Au foyer maternel, après un an d’absence,
Libre écolier, j’allais fêter ma liberté ;
Sur les bords de la mer, dans toute ma Provence,
J’entendis votre chant par les cœurs répété.
 
Je vis s’épanouir vos vers pleins d’harmonie :
Je moissonnai ces fleurs, et je partis encore ;
J’emportais un écho de la mer infinie ;
J’emportais un parfum : j’ai gardé ce trésor.
 
Ah ! puisque vous aimez cette rive fleurie
Où le poète ému se sent plus près de Dieu ;
Puisque vous la chantez et qu’elle est ma patrie,
Que votre âme s’allume à son beau ciel en feu ;
 
Puisque vous désirez vivre, mourir peut-être,
Aux lieux dont votre amour vous a nommé l’enfant,
Poète, permettez ; permettez, ô mon maître,
Que je vienne, exilé, vous parler un instant !
 
Ô fils de mon pays, veuillez être mon frère ;
Mes yeux, jadis riants, de larmes sont noyés :
Je pleure mon exil en songeant à ma mère,
Et j’apporte mon cœur débordant à vos pieds !
 
Bien des fois vous avez consolé ma souffrance,
Et je vous ai béni, poète, bien des fois,
Car vous me ramenez, tressaillant d’espérance,
Au bord de mes flots bleus, au fond de vos grands bois !
 
Vous donnez pour le ciel des ailes à mon âme ;
En chantant la Justice et le Droit, ô penseur,
De mes espoirs éteints vous rallumez la flamme...

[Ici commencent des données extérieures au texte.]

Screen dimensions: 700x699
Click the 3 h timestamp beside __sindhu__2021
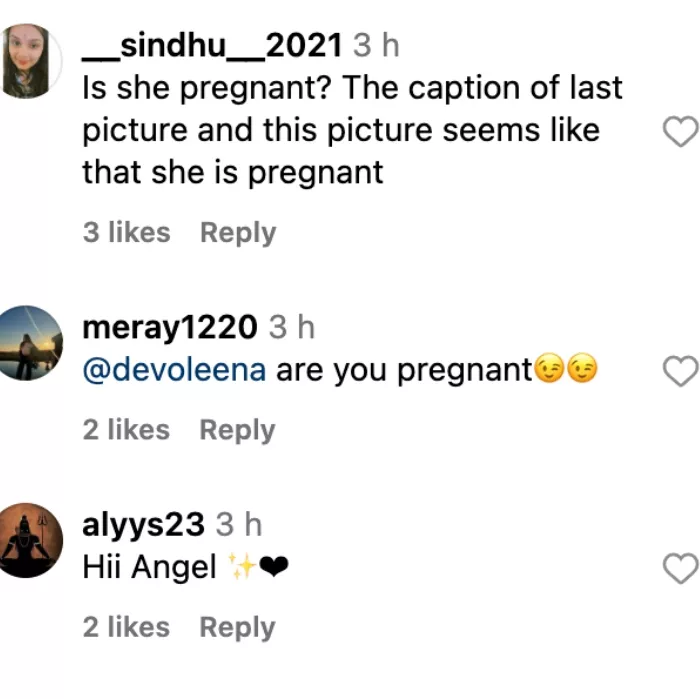(x=376, y=46)
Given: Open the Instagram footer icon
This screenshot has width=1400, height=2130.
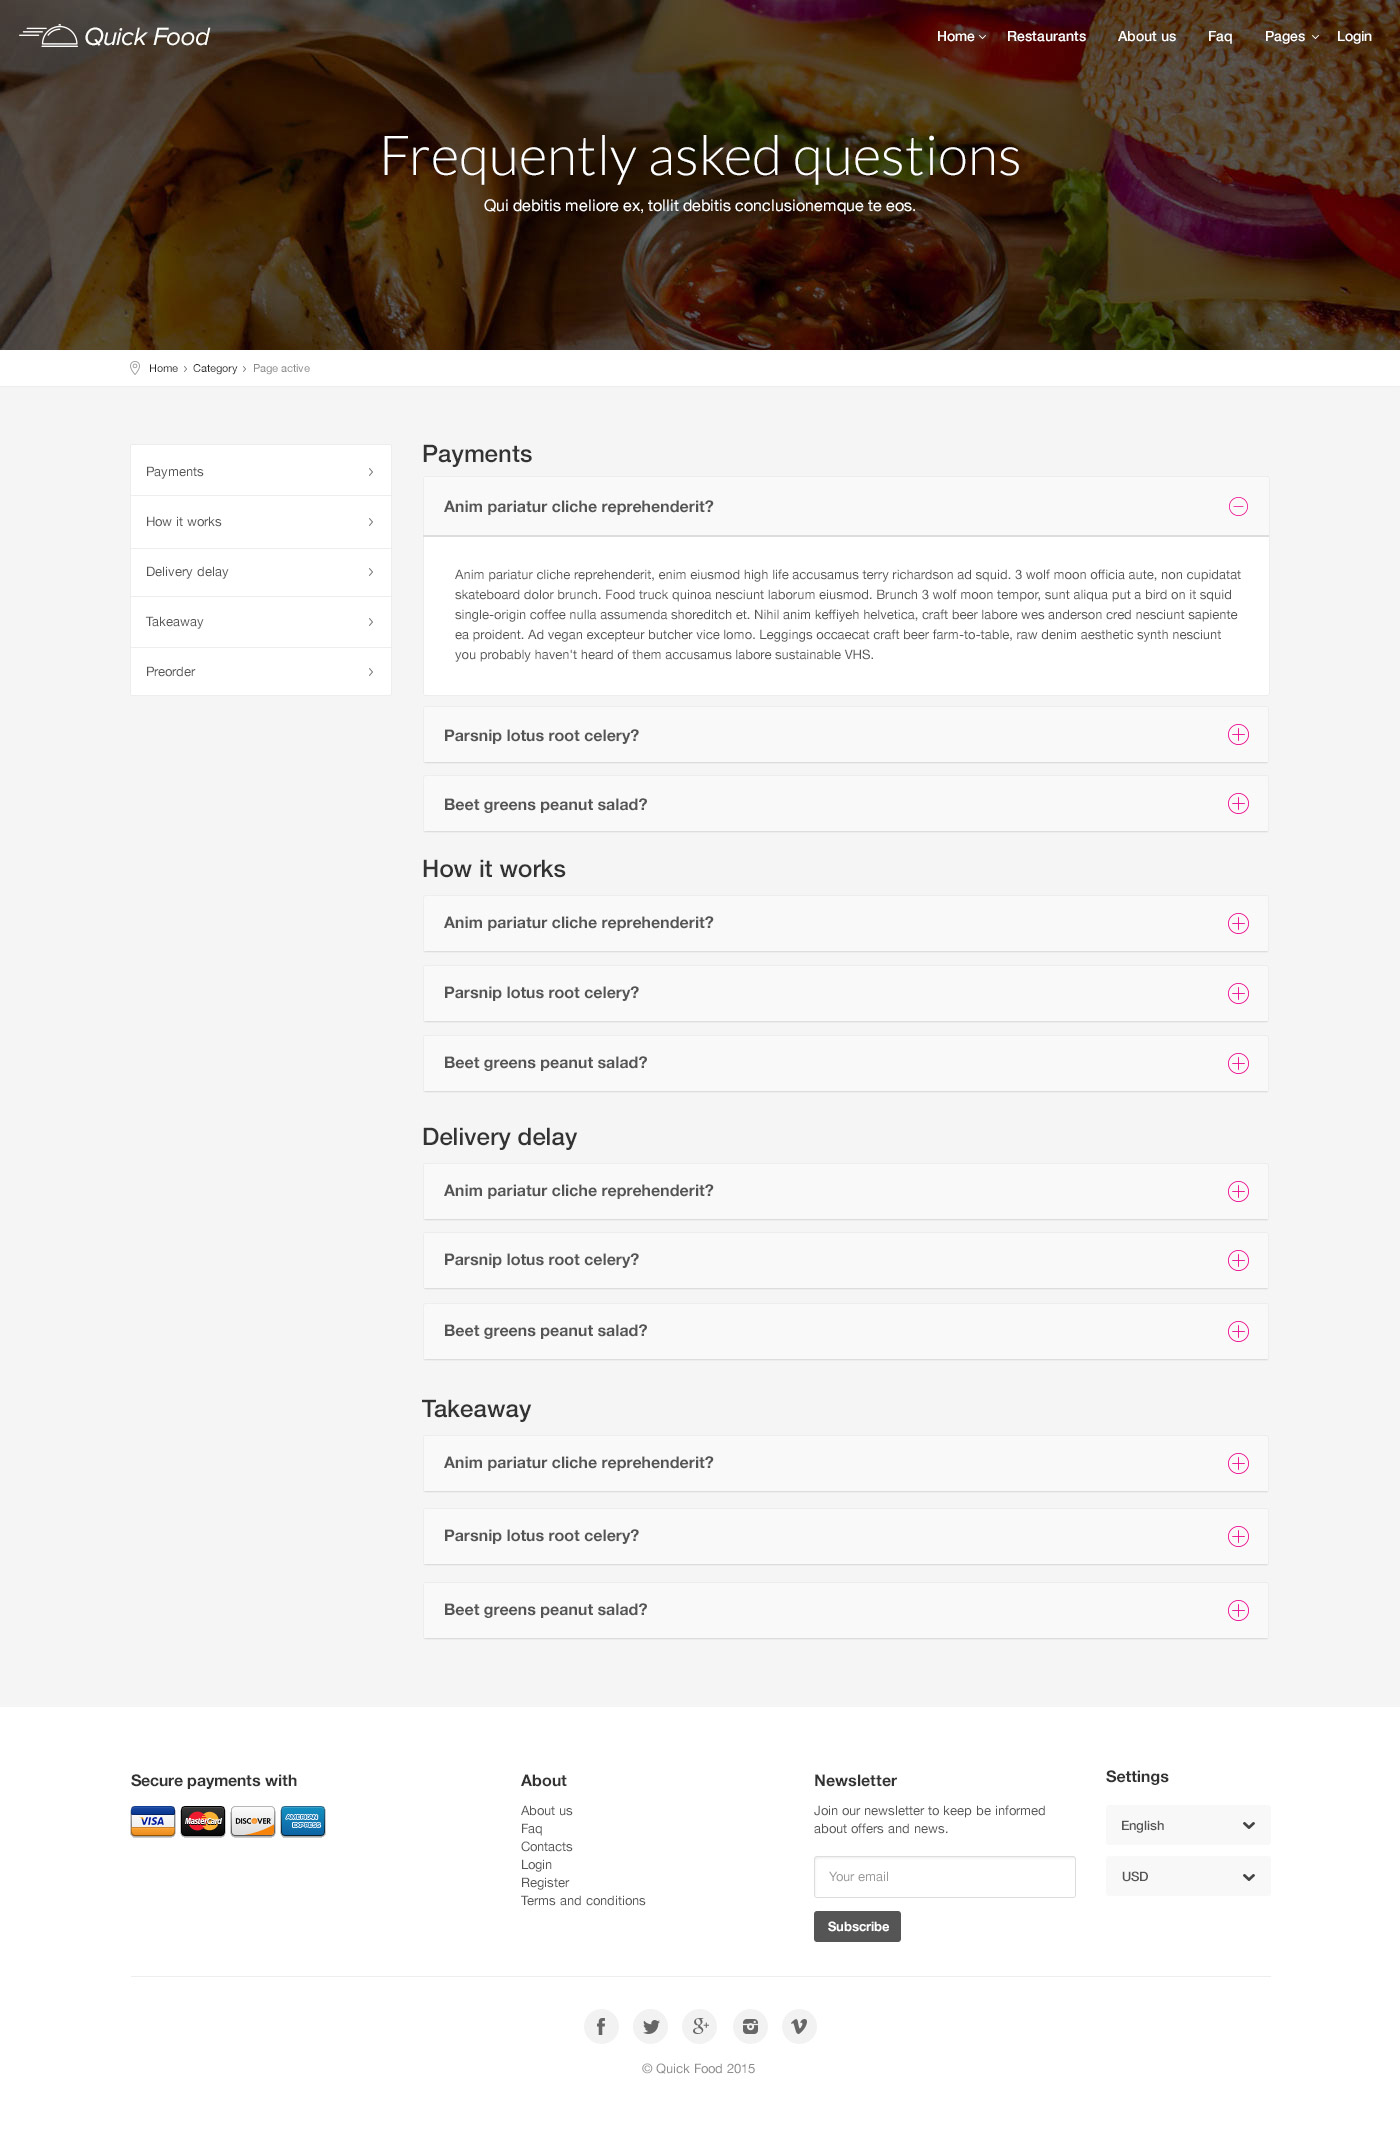Looking at the screenshot, I should coord(750,2026).
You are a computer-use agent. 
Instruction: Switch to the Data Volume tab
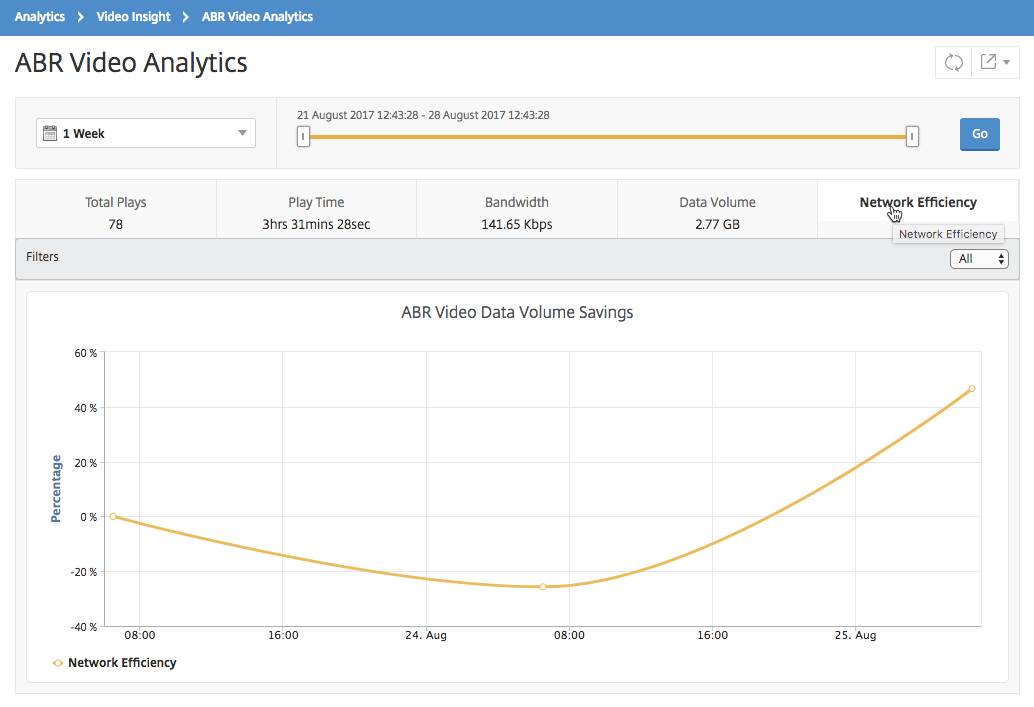(717, 212)
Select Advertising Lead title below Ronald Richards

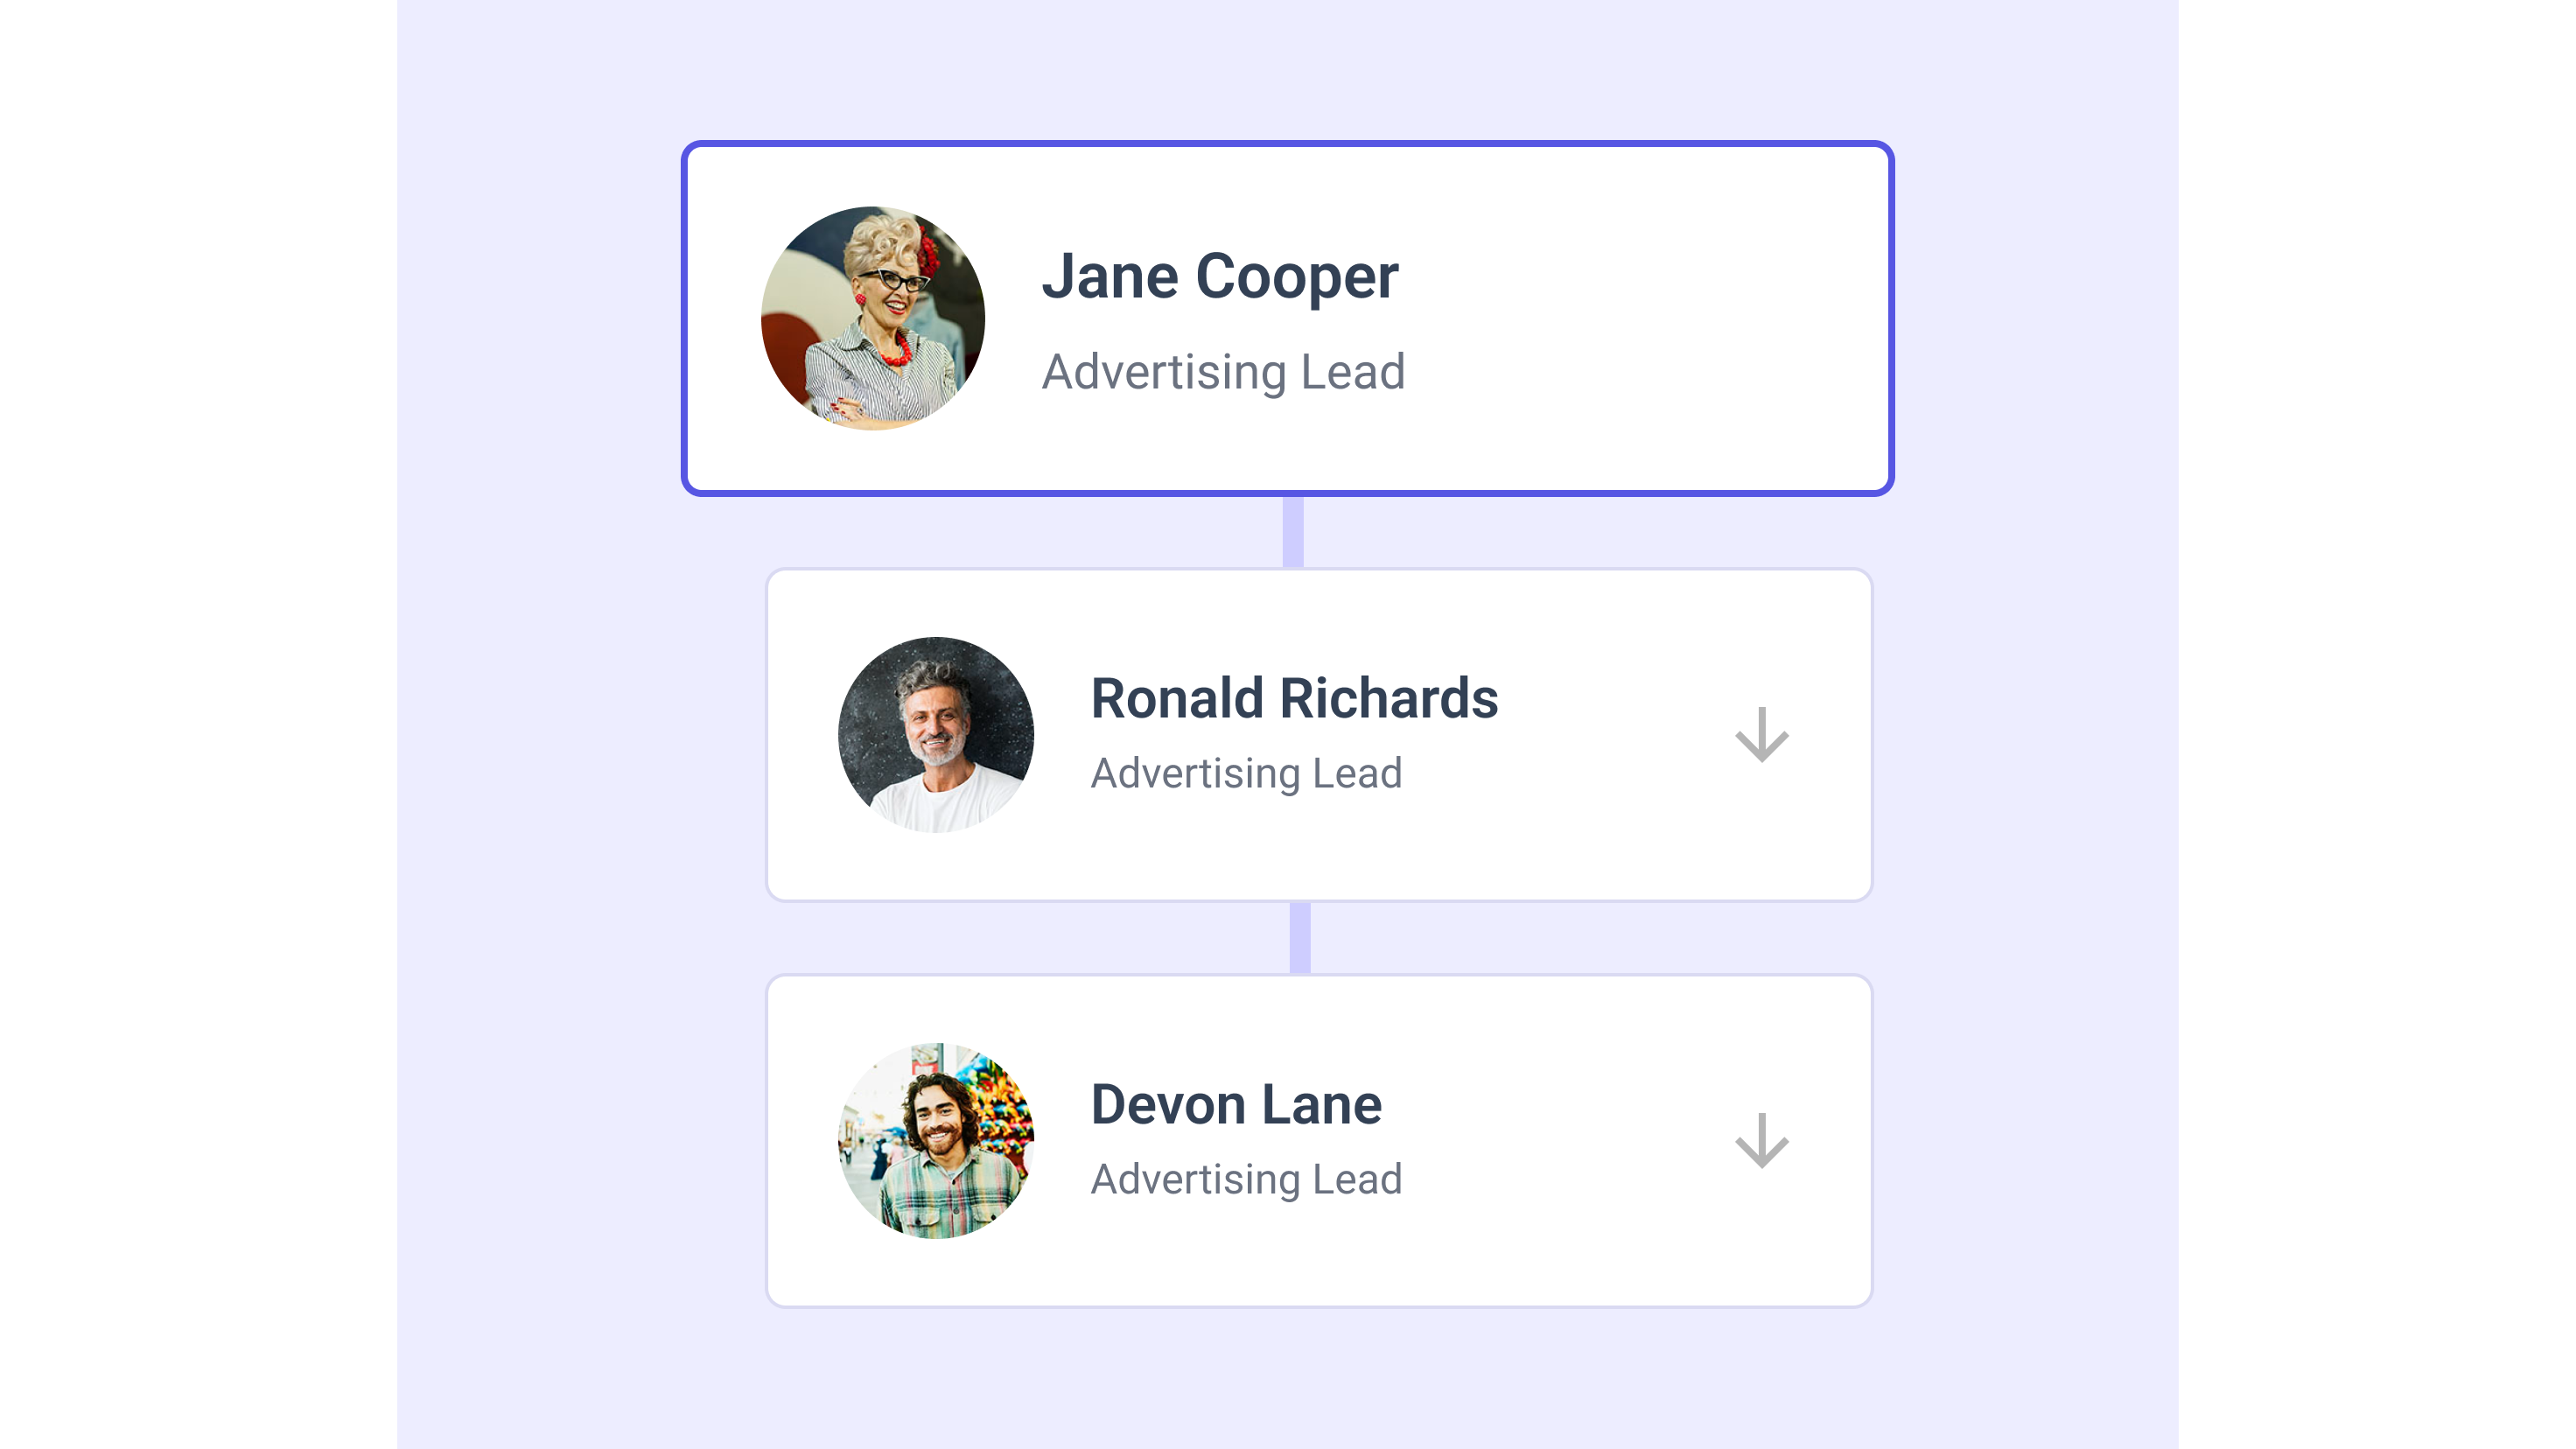point(1246,774)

L’enfant même a souvent le doute au fond du cœur !
 
Quand la hache sonore ébranle le vieux chêne,
Je gémis avec vous sur son funeste sort ;
Si je songe avec joie à notre vie humaine,
Vous me faites comprendre et célébrer la mort !
 
Pour toutes mes douleurs vous avez une larme,
Un mot qui me pénètre, un mot harmonieux ;
Votre luth murmurant répand un divin charme,
Et le sourire aux pleurs se mêle dans mes yeux !
 
Le poète est toujours sensible à la parole
D’un cœur reconnaissant qui lui dit : Oh ! merci,
Chanteur, homme sacré dont la voix me console,
Laissez-moi vous aimer et vous le dire aussi.
 
Laissez-moi vous aimer : vous chantez la Nature ;
Des vents dans les forêts vous notez les concerts,
Et vous en traduisez l’ineffable murmure ;
Dieu, comme le soleil, resplendit en vos vers !
 
Laissez-moi vous aimer : de ma chère patrie
Nous avez fait plus doux le nom mélodieux ;
On comprend, aux accents de votre âme attendrie,
Que votre muse, au front étoilé, vient des cieux !
 
Votre muse est un ange au manteau de lumière,
Un esprit couronné d’éternelles clartés ;
Votre Génie, ô fils pieux, c’est votre mère :
Son luth est votre cœur ; il vibre, et vous chantez !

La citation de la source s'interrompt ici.